# WORK TO COMPLETE
Retype the rows starting with the line that contains "[Sort by] (380, 238)" and going on through the line that contains "Privacy Policy (316, 937)", both included.

# TASK INPUT
## begin
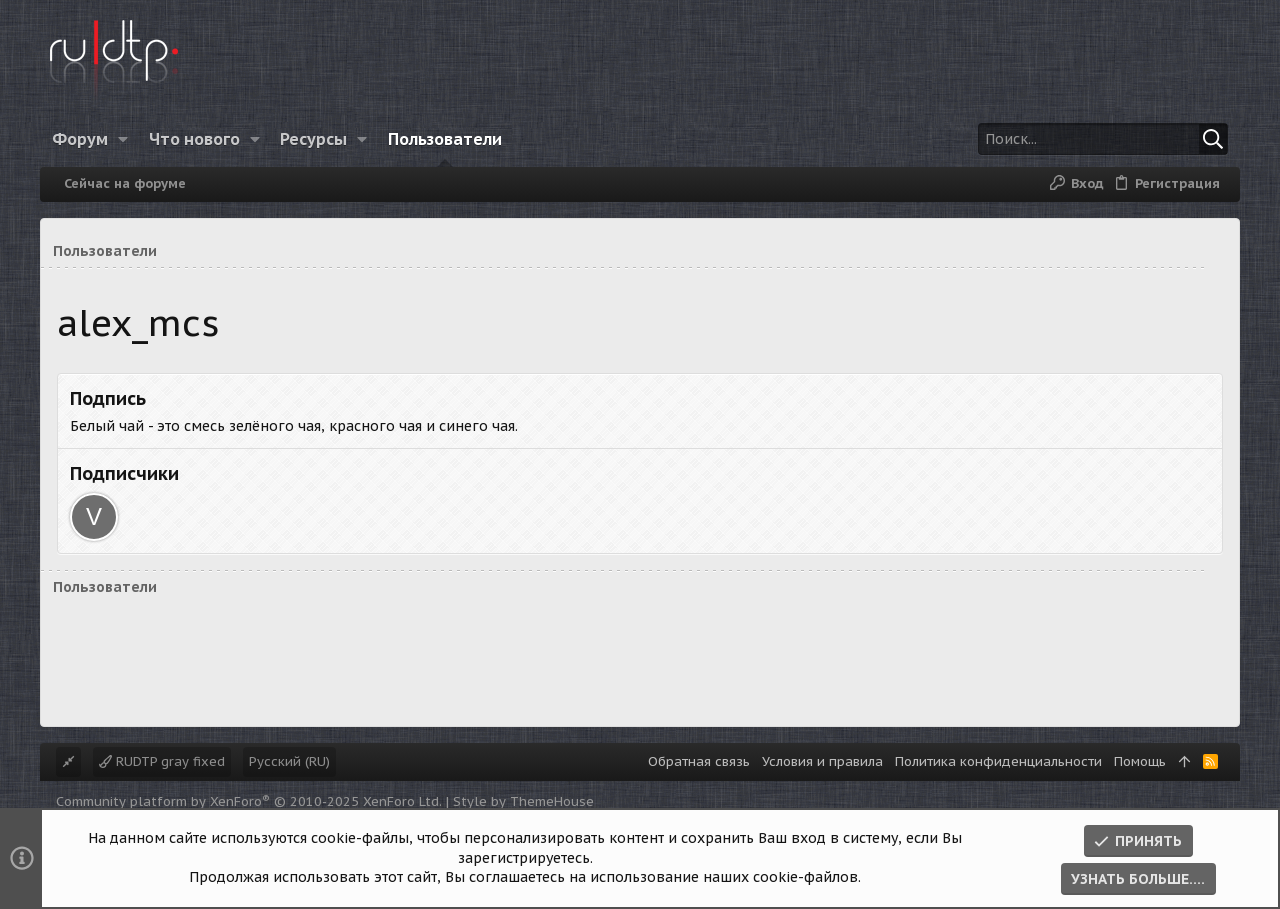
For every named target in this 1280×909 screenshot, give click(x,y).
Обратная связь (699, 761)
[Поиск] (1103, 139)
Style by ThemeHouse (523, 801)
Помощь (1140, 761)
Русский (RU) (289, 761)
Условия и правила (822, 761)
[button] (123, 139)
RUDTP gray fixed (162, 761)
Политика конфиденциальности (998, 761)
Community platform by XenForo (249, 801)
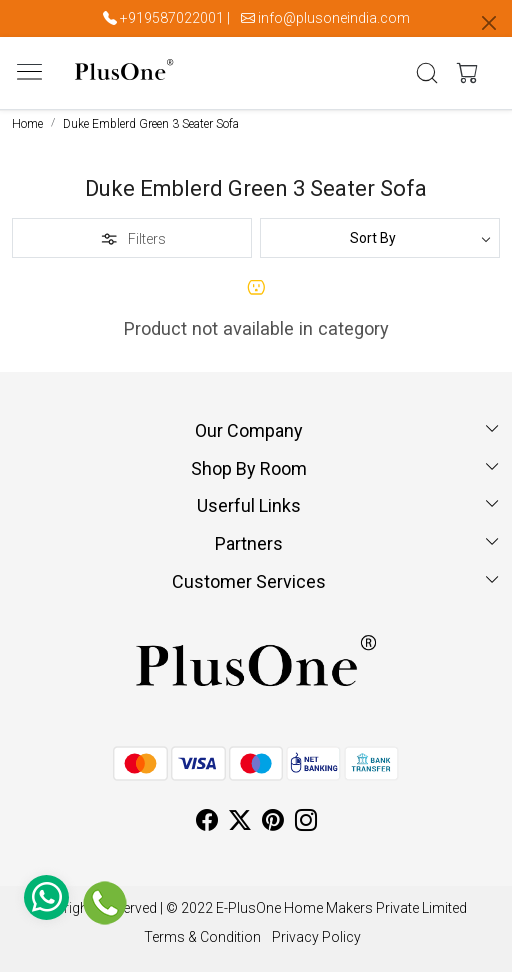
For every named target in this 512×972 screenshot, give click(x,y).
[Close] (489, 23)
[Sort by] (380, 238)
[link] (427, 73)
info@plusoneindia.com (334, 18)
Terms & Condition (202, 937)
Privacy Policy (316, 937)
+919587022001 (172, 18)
## end
## begin
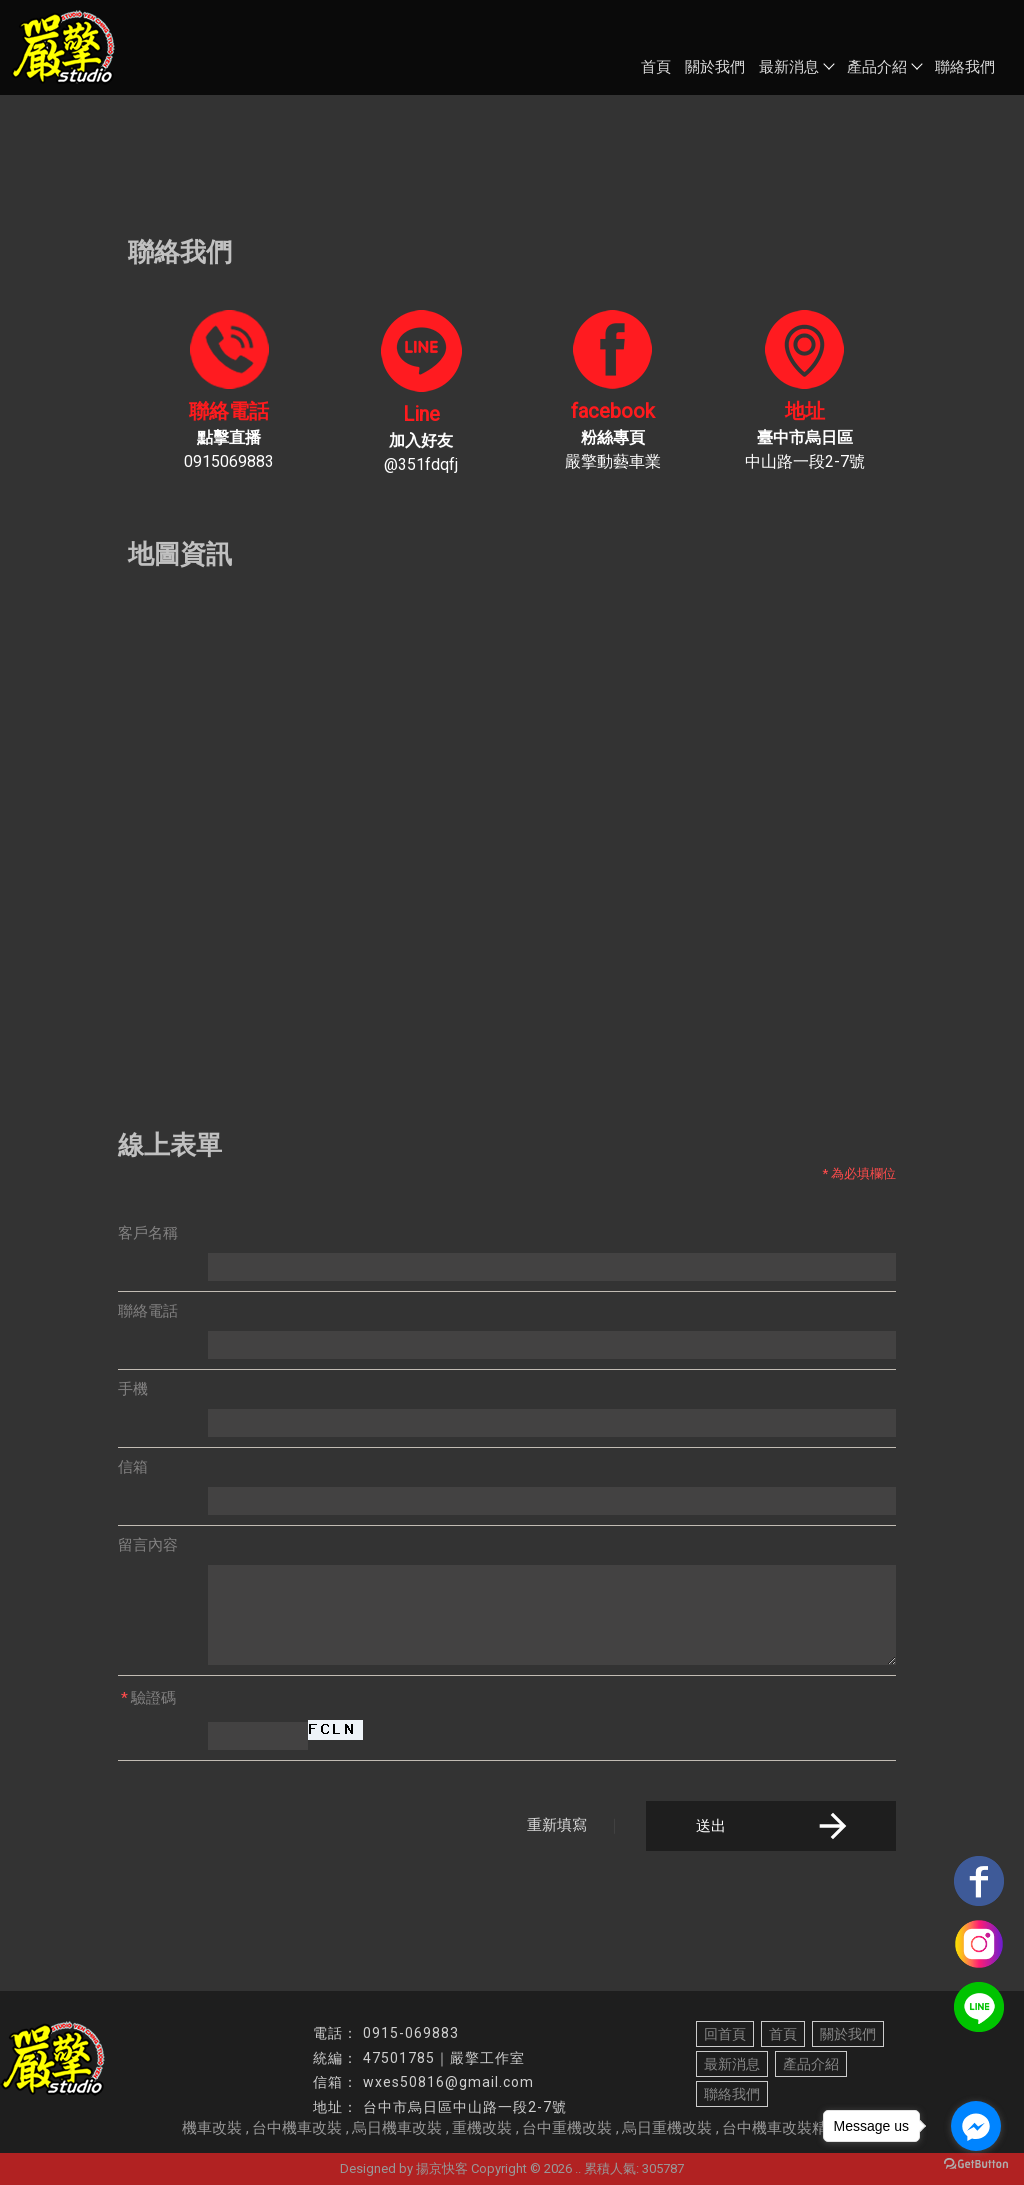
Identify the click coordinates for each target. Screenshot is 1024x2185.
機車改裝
## end
## begin
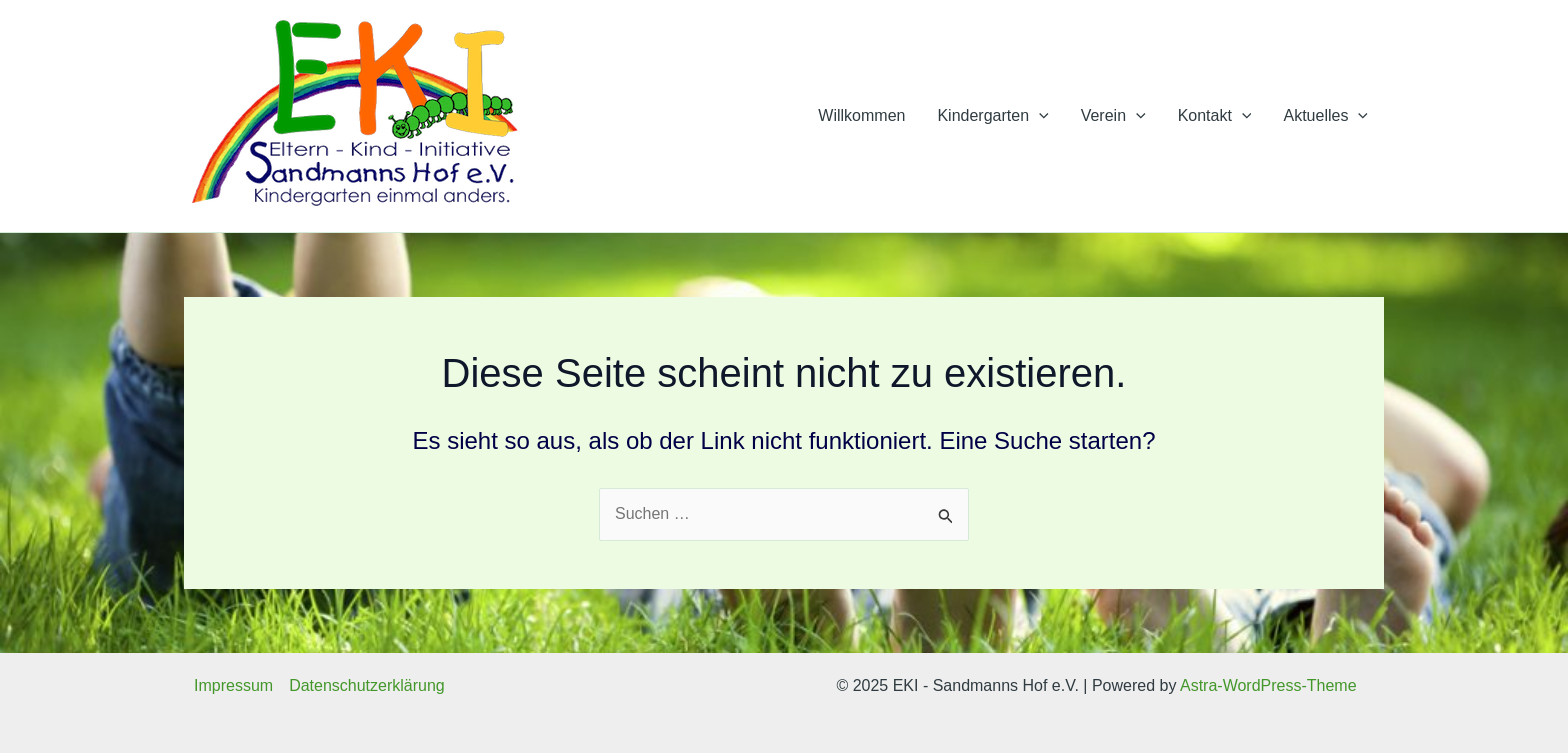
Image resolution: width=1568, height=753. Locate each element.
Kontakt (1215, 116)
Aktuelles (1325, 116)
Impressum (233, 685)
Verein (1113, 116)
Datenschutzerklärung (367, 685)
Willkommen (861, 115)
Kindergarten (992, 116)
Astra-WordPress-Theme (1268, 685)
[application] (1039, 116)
## end
# IN RESPONSE
[Sort by] (380, 238)
[link] (427, 73)
info@plusoneindia.com (334, 18)
Terms & Condition (202, 937)
Privacy Policy (316, 937)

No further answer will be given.